# START OF Document section
On a whim last year, I decided to make fitness a serious hobby. My motivations were shallow: I wanted to feel better, and I envied the endorphin-induced glow I saw in 6am runners and obsessive yogis. If I had known how hard it would be, I probably never would have gotten started. But therein lies the magic: sometimes naivete is your friend.

When my motivation started to sputter a few weeks in, I felt mystified as to how so many people stay committed. So, as with most things in my life, I went on a research binge. I found that over and over, athletes affirm how important it is to acknowledge and celebrate your each and every step. I wanted to reject this on grounds of sheer corniness, but I was desperate to make the habit stick. I couldn’t afford not to try.

I thanked myself for every set of jump lunges that made me want to scream profanities. I cheered myself on for every few seconds I gained in a plank hold. I repeated positive affirmations in my head. It felt incredibly unnatural, but for the first time in so many years, I took moments to be proud of what I’d done. I literally congratulated myself in my head each time I did something hard - a radical departure from years of never feeling my efforts measured up.

Late one night, several months into my new habit, understanding swept me like a tidal wave. In no other aspects of my life did I ever make deliberate attempts to be proud of what I was, as I was. To decide I was good enough. What would happen… if I did? My body felt electric at the thought, the understanding was so strange and so new.

I definitely don't have this all figured out. But as someone who has mostly recovered from the feedback loop of self-induced suffering, I am completely aware that anyone struggling with this issue who happens to read this will default to the assumption that speaking positively to themselves, as I describe here, would be to lie to themselves.

As desperately as I want to shake anyone who believes that and plead with them not to buy into that idea, I know that this change must happen on its own time. And that’s okay - that’s part of the journey. I have faith that you will have an exit ramp, a moment of clarity that shatters the glass ceiling you've built yourself; but there’s probably no great way to predict what your exit ramp will be.

Mine happened to involve grungy sneakers and a lot of cheesy pop music playlists, and I'm still working at it. But yours? It could be anything. I only hope you’ll take heart that it’s there.
# END OF Document section
# START OF Collected material
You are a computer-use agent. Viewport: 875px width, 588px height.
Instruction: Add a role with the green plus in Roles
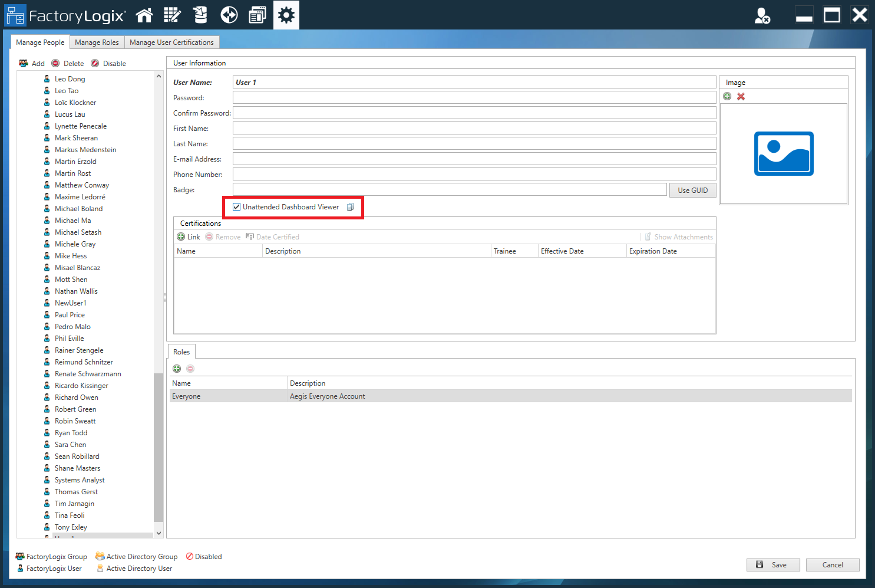[x=177, y=369]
# END OF Collected material
> **Your objective**
For each statement below, say yes or no to whether it agrees with the fitness essay, and quote the essay's words that settle it. 1. The writer took up fitness after careful planning. 2. The writer's motivation began to fade a few weeks in. 3. The writer says you can predict what your exit ramp will be.

> **Completed exercise**
1. No: "On a whim last year, I decided to make fitness a serious hobby."
2. Yes: "When my motivation started to sputter a few weeks in"
3. No: "there’s probably no great way to predict what your exit ramp will be."